“If they had been supported by the attack which Captain Chaudieu, the preacher’s brother, was expected to make before the gate of the Bon-Hommes, they would have been completely successful,” replied the Duc de Nemours. “But in consequence of the position which the Duc de Guise ordered me to take up, Captain Chaudieu was obliged to turn my flank to avoid a fight. So instead of arriving by night, like the rest, this rebel and his men got there at daybreak, by which time the king’s troops had crushed the invaders of the town.”
“And you had a reserve force to recover the gate which had been opened to them?” said the prince.
“Monsieur le Marechal de Saint-Andre was there with five hundred men-at-arms.”
The prince gave the highest praise to these military arrangements.
“The lieutenant-general must have been fully aware of the plans of the Reformers, to have acted as he did,” he said in conclusion. “They were no doubt betrayed.”
The prince was treated with increasing harshness. After separating him from his escort at the gates, the cardinal and the chancellor barred his way when he reached the staircase which led to the apartments of the king.

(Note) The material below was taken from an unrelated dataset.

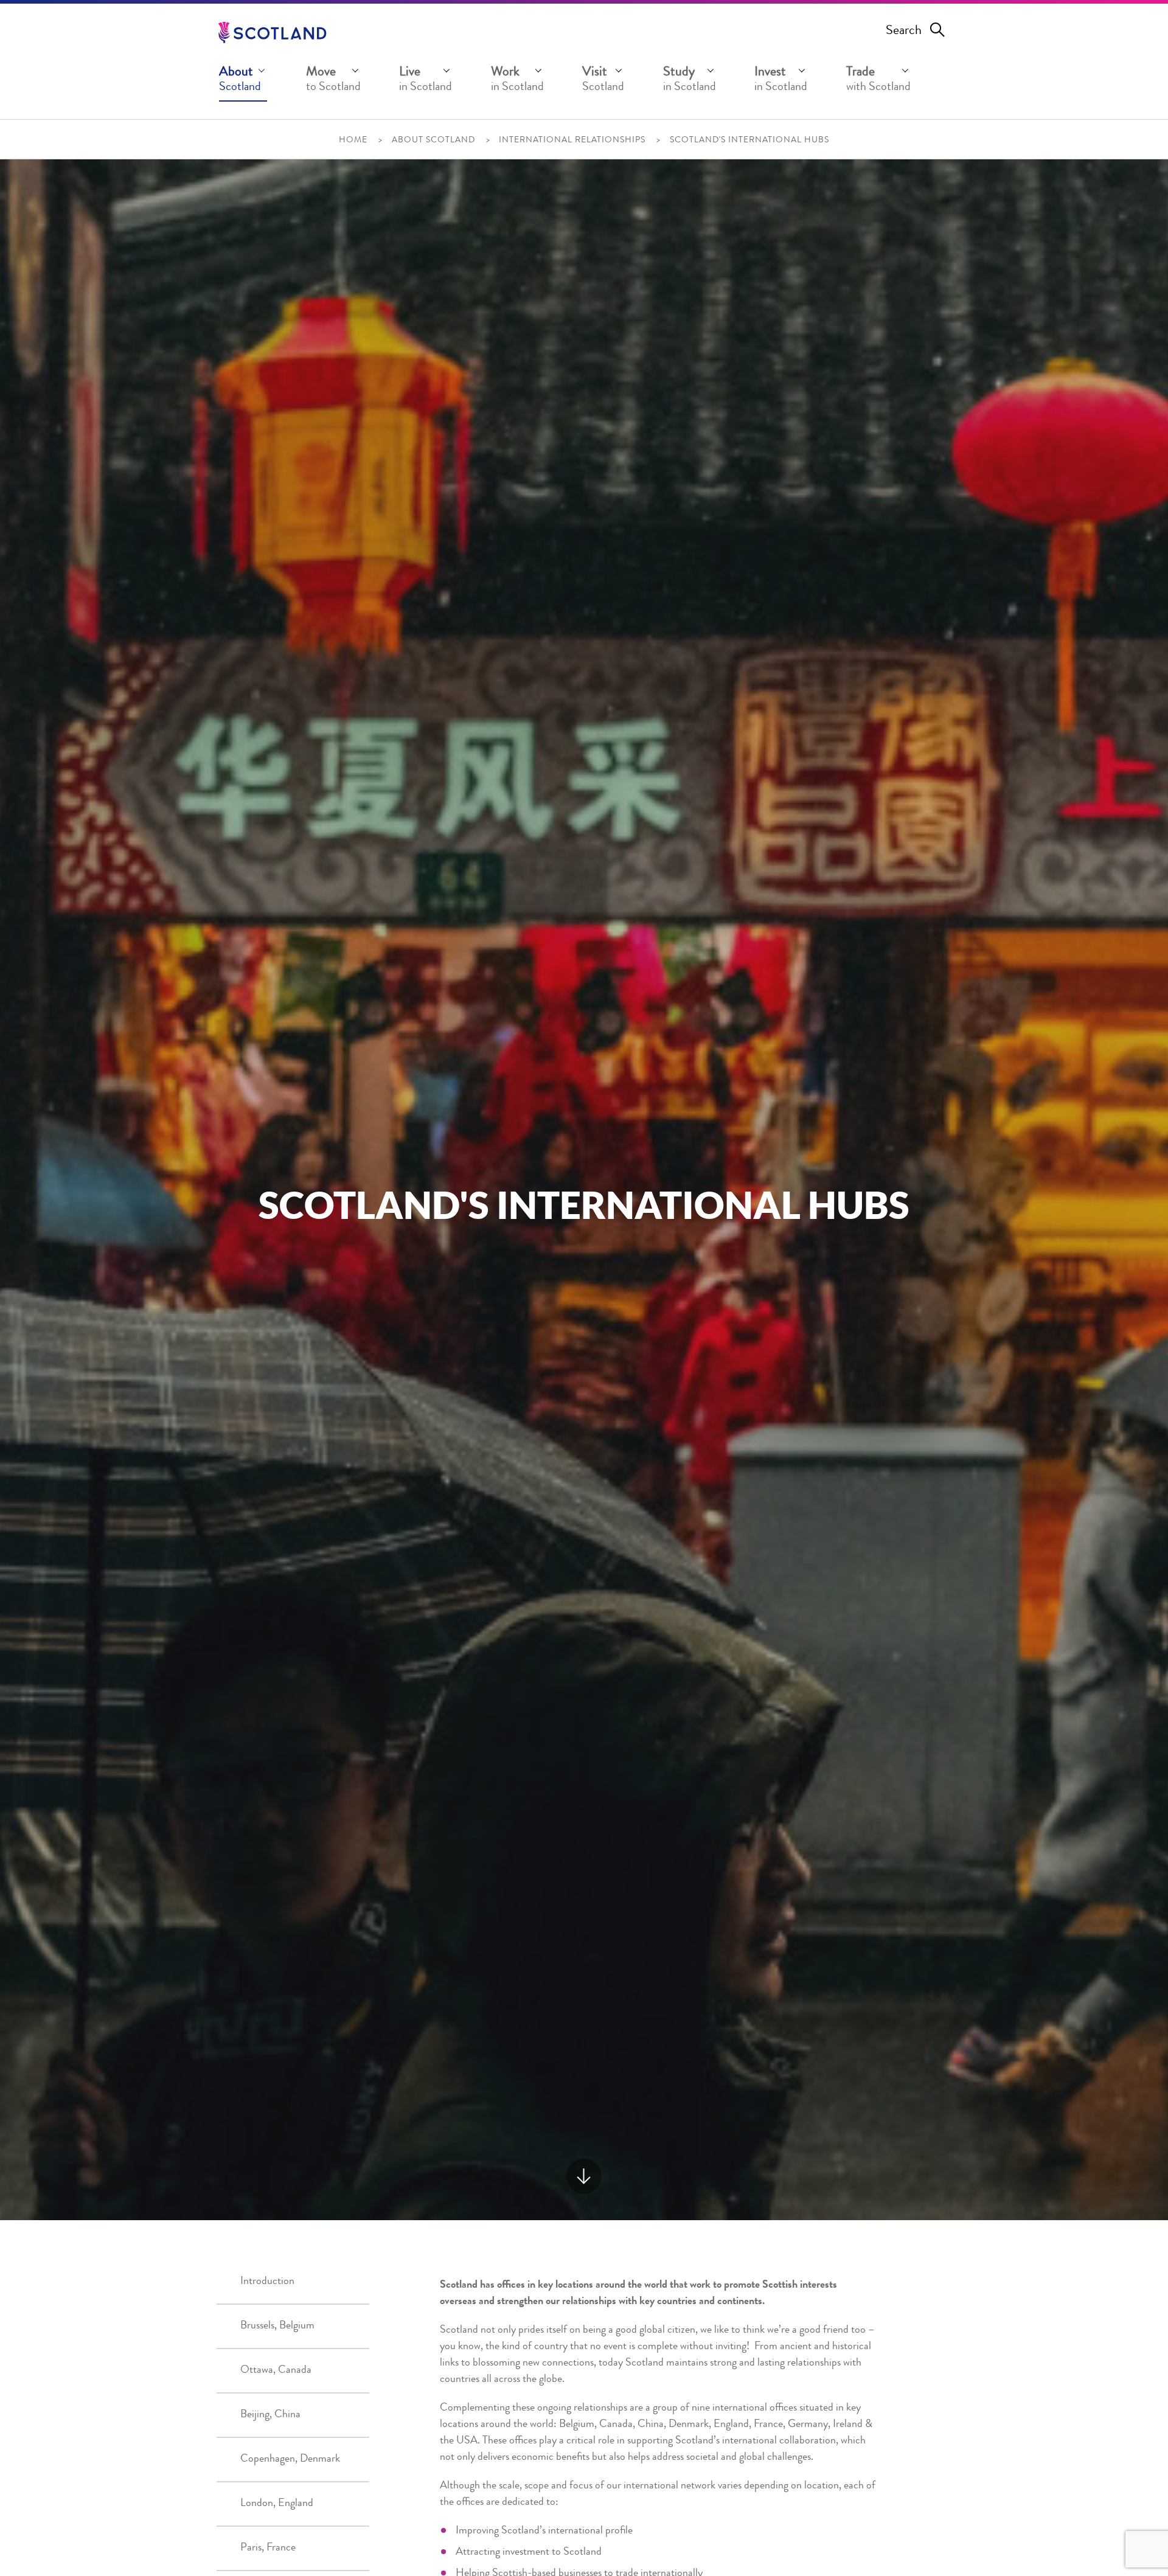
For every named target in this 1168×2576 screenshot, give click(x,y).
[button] (243, 81)
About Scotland (433, 140)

“We are directed by his Majesty, monseigneur, to take you to your own apartments,” they said.
“Am I, then, a prisoner?”
“If that were the king’s intention you would not be accompanied by a prince of the Church, nor by me,” replied the chancellor.
These two personages escorted the prince to an apartment, where guards of honor—so-called—were given him. There he remained, without seeing any one, for some hours. From his window he looked down upon the Loire and the meadows of the beautiful valley stretching from Amboise to Tours. He was reflecting on the situation, and asking himself whether the Guises would really dare anything against his person, when the door of his chamber opened and Chicot, the king’s fool, formerly a dependent of his own, entered the room.